# installing receptacles in fire rated wall??



## LTH306

i'm trying to get more info on what is acceptable when it comes to installing device boxes for switches or receptacles in walls that are fire rated..??...i've herd it should be surface mount, i've herd you cant cut holes in those walls, i know that if you do have to cut open those walls there's fire rated sealant....however i never found anything that puts it in black and white what is acceptable, it would be sweet if there was a device box designed for fire rated walls....can anyone help me out??


----------



## tkb

I know if you cut a box into the wall, it needs to be attached to a framing member.
It cannot be held in by just madison clips.
This is a UL standard for fire rated walls.


----------



## MDShunk

LTH306 said:


> i'm trying to get more info on what is acceptable when it comes to installing device boxes for switches or receptacles in walls that are fire rated..??...i've herd it should be surface mount, i've herd you cant cut holes in those walls, i know that if you do have to cut open those walls there's fire rated sealant....however i never found anything that puts it in black and white what is acceptable, it would be sweet if there was a device box designed for fire rated walls....can anyone help me out??

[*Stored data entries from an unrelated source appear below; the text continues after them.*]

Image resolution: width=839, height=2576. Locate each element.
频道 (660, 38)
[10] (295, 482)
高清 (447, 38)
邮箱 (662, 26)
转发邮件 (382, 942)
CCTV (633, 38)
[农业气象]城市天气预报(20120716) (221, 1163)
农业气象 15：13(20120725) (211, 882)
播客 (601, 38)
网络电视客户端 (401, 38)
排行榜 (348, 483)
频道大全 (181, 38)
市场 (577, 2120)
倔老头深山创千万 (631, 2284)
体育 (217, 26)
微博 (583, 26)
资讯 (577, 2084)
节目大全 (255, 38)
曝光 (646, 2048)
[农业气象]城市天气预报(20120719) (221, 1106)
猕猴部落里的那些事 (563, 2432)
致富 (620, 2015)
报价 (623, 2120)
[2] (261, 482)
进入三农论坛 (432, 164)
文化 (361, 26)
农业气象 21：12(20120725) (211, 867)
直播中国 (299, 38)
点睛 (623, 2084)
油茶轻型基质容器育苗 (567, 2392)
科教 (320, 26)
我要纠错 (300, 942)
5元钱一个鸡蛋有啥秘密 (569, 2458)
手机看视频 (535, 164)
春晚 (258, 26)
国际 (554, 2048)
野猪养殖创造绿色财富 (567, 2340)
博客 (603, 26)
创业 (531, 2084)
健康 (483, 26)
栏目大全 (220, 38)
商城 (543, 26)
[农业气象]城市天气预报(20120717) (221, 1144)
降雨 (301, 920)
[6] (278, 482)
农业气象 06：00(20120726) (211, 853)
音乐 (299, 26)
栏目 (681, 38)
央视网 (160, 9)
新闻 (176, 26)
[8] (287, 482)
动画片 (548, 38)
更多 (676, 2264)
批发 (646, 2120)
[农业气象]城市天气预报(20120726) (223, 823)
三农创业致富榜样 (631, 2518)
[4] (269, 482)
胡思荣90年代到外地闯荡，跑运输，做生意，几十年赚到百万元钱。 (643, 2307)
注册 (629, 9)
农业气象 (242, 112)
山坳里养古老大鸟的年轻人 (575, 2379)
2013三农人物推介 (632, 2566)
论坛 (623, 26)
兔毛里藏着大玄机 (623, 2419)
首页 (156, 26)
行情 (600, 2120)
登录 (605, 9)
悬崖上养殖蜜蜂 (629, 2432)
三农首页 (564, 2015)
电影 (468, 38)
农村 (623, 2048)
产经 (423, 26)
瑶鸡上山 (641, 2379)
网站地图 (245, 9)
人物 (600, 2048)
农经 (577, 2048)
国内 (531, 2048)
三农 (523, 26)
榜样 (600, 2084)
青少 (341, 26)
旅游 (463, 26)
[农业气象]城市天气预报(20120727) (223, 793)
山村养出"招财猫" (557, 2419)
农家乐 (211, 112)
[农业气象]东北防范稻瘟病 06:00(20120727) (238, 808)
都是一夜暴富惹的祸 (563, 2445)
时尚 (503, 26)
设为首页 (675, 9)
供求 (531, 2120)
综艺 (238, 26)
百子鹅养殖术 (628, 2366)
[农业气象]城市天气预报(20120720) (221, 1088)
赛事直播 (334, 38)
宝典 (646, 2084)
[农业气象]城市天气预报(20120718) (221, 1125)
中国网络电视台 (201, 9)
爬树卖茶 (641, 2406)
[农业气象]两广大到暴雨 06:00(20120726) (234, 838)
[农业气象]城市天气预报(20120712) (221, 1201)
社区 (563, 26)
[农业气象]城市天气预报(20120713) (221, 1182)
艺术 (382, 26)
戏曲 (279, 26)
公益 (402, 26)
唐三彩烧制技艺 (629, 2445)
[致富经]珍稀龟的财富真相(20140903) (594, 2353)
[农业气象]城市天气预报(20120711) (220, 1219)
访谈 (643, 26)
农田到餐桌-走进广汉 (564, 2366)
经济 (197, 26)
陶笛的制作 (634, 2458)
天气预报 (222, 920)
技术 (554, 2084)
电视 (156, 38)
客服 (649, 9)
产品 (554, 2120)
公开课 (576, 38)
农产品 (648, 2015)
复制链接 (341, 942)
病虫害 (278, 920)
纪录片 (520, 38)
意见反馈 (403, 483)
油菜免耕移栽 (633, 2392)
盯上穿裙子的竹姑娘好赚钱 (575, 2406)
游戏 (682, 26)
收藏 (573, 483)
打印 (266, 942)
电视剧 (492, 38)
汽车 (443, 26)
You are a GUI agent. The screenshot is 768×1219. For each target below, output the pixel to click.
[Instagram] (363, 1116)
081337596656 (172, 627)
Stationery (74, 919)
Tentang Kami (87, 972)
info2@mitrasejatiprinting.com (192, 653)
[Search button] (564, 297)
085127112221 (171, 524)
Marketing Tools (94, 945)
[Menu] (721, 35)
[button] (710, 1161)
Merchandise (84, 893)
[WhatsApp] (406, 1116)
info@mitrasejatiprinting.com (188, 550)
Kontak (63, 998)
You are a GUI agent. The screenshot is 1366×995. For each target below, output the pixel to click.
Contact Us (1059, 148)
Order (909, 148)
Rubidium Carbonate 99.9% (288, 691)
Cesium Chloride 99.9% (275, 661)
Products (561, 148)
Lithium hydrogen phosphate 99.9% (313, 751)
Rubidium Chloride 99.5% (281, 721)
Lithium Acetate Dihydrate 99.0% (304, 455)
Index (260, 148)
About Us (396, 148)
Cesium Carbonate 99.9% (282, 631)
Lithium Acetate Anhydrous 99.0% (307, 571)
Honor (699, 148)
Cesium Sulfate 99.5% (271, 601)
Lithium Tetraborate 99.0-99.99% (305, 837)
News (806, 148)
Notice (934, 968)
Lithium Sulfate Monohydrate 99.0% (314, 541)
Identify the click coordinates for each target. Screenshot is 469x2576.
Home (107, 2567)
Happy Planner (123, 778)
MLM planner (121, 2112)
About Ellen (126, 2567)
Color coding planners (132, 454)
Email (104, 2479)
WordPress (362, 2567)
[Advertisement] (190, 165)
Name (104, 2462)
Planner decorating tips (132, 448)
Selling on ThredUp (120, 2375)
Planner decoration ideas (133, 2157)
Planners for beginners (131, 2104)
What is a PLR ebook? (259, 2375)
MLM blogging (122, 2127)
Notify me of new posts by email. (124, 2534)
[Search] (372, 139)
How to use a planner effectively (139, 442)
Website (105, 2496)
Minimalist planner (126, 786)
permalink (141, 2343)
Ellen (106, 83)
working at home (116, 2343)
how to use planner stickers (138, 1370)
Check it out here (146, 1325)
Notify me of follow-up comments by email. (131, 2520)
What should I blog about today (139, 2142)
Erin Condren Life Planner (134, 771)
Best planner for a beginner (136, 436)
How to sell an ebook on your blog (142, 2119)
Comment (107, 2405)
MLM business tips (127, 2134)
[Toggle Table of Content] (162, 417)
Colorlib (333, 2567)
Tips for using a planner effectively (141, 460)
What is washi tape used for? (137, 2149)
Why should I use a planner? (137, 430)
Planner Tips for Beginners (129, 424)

I think that's all covered pretty well in the UL orange book, but the two main things to remember for old work is that the box must be physically attached to the stud, and you can't have boxes in the same stud bay on two sides of that wall. There's a lot more options and products you can use in new work. 

You doing new work or old work?


----------



## TOOL_5150

MDShunk said:


> I think that's all covered pretty well in the UL orange book, but the two main things to remember for old work is that the box must be physically attached to the stud, and you can't have boxes in the same stud bay on two sides of that wall. There's a lot more options and products you can use in new work.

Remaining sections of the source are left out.